天井が砕け散り、そこから、巨大な飛べる未確認生物が数体、轟音を立てながら降りてくる。

 そのうちの一体に、アルヴァはソウタを抱えたまま軽々と飛び乗った。

 ソウタは必死に暴れるが、アルヴァの腕はびくともしない。

 力強く抱き上げられ、身動きが取れない。


「この野郎……!  離せ!! 」

 ソウタは悪態をつき、攻撃魔法を使おうとするが、不思議と魔力が集まらない。

 驚きに目を見開くソウタを見て、アルヴァは楽しそうに笑った。
 

 未確認生物は、巨大な風を撒き散らしながら、砕けた王宮の吹き抜けから空へと飛び立つ。

 その風圧で、周囲の兵士たちが吹き飛ばされる。
 
 風に抗いながら、ルースが叫んだ。

「ソウタ!」

 追いかけたくても、空を飛ぶ術がない。

 それでもルースは、ソウタを奪われた怒りと焦燥に駆られ、急いで王宮の外へ飛び出した。

 そこには、アルヴァが放った小型の怪物がたくさん現れ、兵士たちと激しい戦闘を繰り広げていた。

 ルースがそれらを次々と倒しながら進むと、数人の兵士に守られながら未確認生物と戦う国王の姿があった。

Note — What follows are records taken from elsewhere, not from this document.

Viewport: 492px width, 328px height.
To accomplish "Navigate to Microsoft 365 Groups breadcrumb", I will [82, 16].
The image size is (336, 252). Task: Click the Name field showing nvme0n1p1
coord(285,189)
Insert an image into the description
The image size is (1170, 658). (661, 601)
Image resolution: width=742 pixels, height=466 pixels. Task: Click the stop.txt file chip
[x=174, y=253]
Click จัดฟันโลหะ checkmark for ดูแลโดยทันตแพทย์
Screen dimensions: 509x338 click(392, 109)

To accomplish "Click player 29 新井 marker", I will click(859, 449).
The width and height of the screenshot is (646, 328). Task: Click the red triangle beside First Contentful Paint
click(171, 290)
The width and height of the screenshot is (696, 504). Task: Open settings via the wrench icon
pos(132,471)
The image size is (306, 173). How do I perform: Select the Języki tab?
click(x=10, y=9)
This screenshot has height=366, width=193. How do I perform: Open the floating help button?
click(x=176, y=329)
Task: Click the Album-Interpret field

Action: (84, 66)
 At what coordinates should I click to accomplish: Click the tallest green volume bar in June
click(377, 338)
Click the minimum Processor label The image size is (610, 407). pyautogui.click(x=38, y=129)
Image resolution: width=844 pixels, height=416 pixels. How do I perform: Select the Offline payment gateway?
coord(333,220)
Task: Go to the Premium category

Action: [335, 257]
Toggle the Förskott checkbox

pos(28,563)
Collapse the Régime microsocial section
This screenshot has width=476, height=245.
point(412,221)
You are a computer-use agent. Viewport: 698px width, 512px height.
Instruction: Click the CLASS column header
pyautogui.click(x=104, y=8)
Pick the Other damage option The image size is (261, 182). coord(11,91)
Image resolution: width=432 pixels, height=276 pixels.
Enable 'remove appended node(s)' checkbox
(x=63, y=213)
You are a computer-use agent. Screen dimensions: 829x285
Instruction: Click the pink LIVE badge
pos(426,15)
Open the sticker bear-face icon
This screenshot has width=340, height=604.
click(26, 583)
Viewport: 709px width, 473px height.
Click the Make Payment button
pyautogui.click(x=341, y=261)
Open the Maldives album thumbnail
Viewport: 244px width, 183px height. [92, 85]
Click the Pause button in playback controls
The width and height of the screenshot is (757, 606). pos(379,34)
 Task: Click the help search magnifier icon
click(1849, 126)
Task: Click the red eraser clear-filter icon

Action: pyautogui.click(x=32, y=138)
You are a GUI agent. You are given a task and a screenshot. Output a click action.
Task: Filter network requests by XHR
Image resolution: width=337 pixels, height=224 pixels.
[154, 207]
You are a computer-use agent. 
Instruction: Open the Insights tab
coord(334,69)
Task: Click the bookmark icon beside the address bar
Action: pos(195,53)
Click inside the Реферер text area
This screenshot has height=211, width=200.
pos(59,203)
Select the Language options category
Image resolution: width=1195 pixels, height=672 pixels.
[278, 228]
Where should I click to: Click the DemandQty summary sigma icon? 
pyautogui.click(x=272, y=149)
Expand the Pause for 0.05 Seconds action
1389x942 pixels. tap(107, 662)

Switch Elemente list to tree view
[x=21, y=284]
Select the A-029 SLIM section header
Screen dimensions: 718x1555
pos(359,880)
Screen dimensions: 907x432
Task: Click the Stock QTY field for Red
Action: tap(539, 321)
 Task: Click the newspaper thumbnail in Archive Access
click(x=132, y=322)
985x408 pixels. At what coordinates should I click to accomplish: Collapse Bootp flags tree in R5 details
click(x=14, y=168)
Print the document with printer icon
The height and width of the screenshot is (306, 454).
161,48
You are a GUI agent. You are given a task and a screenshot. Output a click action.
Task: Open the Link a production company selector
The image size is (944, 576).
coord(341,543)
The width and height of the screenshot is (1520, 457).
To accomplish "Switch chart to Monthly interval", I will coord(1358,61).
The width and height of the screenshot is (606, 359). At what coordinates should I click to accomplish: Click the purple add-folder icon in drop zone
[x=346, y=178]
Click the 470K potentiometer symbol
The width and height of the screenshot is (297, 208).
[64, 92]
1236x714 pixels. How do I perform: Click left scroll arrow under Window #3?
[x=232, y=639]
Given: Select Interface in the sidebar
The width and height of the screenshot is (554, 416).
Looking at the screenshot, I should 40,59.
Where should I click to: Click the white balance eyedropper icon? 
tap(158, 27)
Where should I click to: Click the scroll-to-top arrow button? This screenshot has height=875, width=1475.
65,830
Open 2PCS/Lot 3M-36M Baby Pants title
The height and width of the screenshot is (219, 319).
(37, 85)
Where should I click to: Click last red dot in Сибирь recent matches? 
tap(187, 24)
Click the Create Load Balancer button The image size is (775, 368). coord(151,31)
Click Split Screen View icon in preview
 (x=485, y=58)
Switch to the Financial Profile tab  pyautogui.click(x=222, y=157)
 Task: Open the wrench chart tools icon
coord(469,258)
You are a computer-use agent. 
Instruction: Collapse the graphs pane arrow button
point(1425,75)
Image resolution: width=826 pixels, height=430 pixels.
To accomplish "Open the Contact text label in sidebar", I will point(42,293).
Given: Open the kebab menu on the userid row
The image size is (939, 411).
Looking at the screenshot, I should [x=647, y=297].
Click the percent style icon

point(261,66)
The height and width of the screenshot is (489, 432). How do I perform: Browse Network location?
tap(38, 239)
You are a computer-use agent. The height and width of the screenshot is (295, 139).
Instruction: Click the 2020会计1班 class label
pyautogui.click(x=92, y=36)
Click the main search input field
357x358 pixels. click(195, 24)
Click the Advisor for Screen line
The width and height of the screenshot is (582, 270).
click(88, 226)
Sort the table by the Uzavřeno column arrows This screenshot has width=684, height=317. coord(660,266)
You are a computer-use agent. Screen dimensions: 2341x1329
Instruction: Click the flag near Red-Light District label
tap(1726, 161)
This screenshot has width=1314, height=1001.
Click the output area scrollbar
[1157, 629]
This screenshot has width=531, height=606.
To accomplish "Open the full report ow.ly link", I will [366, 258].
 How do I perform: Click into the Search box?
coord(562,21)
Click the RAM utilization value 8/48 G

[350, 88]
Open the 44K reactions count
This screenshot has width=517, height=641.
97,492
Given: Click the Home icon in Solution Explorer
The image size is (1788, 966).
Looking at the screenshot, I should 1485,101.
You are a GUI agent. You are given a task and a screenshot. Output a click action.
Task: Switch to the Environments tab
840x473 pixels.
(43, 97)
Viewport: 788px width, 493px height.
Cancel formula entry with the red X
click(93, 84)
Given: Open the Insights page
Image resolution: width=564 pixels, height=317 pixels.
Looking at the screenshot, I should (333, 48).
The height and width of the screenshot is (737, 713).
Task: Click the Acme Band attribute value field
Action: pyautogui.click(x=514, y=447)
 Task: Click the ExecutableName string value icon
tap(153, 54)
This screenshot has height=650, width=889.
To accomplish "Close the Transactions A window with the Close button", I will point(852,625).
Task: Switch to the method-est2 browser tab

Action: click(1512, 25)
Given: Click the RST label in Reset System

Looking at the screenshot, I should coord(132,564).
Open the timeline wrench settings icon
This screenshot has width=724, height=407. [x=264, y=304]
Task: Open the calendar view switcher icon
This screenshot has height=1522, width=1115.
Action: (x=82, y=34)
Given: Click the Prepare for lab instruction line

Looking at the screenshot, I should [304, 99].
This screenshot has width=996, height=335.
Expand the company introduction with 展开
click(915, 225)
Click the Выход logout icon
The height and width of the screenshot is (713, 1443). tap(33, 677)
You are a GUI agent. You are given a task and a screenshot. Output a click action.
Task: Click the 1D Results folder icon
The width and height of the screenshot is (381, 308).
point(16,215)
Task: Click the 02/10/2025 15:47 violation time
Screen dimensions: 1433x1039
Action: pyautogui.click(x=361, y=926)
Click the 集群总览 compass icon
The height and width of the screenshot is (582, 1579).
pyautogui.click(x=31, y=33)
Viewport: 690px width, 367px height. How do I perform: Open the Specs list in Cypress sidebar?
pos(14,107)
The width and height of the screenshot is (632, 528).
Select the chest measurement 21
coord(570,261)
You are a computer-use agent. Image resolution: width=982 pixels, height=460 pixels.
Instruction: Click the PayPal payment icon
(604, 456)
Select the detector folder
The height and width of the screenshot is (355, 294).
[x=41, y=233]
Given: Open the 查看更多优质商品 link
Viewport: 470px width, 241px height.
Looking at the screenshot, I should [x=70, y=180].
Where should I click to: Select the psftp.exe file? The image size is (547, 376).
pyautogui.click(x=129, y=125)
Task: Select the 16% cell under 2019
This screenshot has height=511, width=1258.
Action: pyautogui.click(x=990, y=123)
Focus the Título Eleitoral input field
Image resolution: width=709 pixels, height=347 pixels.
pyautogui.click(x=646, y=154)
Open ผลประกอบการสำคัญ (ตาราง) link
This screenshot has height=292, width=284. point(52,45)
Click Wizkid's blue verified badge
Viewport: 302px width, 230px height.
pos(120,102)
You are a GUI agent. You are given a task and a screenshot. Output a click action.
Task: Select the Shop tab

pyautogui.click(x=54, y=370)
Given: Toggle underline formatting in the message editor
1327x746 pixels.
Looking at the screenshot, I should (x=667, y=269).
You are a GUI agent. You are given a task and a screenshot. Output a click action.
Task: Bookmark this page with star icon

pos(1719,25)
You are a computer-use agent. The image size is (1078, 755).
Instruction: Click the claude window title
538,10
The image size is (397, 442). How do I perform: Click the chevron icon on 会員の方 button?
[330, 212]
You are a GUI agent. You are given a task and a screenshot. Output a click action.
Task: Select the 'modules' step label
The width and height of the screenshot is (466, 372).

 兵士が未確認生物に攻撃され、倒されそうになったところへ、ルースは一閃で切り裂き、兵士を助ける。
 
 ルースは、国王を鋭く睨みつけながら、冷たい声で言った。
 
「第一王子がソウタを連れ去った」
 
 アルヴァを捕らえようと兵士に命令したにもかかわらず間に合わなかった国王は、その報告に全身から力が抜け落ちたかのように膝をついた。

 彼の肩は小刻みに震え、顔を覆うように俯く。
 
 国王は、嗚咽を絞り出すような声でルースに懇願する。

「すまない……あの化け物を……止めてくれ……!」

 彼の目から、涙がとめどなく溢れ出した。

「殺さなければいけなかったのに、殺せなかった……っ、あの子は……私の息子だ……」
 
 その声には、親としての深い愛情と、それを自ら断ち切らねばならなかった絶望、そして全てを諦めたような悲しみが混じり合っていた。
 
 その様子を何も言わずに見つめるルース。

 国王の苦悩を理解しつつも、ソウタを奪われた怒りが勝っていた。
 
 しばらくして、ルースは冷酷な言葉を言い放った。

「……あなたの息子は、私が殺します」
 
 ルースはそう言って立ち去ろうとするが、国王がかすれた声で呼び止めた。
 
「待ってくれ……この鍵を受け取って欲しい。あの子はそこに向かうだろう」

 国王が差し出したのは、古びた、しかし重厚な金属製の鍵だった。

 それは、長年使われていなかったかのように、冷たく重い。

 ルースは無表情のままそれを受け取ると、冷たい声で尋ねる。

「彼は何処に?」

 国王は、重々しい表情で答えた。
 その声は、苦渋に満ちていた。

「アルヴァを幽閉していた場所……この城から西の崖にある塔だ……」

 居場所が判明し、ルースは鍵を握りしめ、急いで向かおうとする。

 その背中に、国王の震える声が響いた。
 
「そこは魔力が使えない。とても危険だから、気をつけなさい……」

 ――


 空高く、しかし煙が立ち込める都市特有の空気で曇り、周りはよく見えない。

 うっすらと煙の向こうに、ユリシア王国の都市の光が遠ざかっていく。

 ソウタは、それをただ見ていることしかできない自分に、歯がゆい思いを抱いていた。

 アルヴァは、そんなソウタの様子など気にも留めず、能天気に問いかけてきた。

「トモダチの乗り心地はどう?」

 ソウタは「最悪だ」と言わんばかりに、何も言わずアルヴァを強く睨みつける。

 アルヴァは楽しそうに笑いながら

「あそこが、僕が閉じ込められていた場所だよ」
 と言って、眼下にそびえる高い塔を指差した。

 まだ昼頃のはずなのに、厚い雲と霧のせいで空は薄暗く、不気味さを増している。

 ソウタが下を見下ろすと、塔は底が見えないほど深い崖の向こうにあり、その深淵がさらに心をざわつかせた。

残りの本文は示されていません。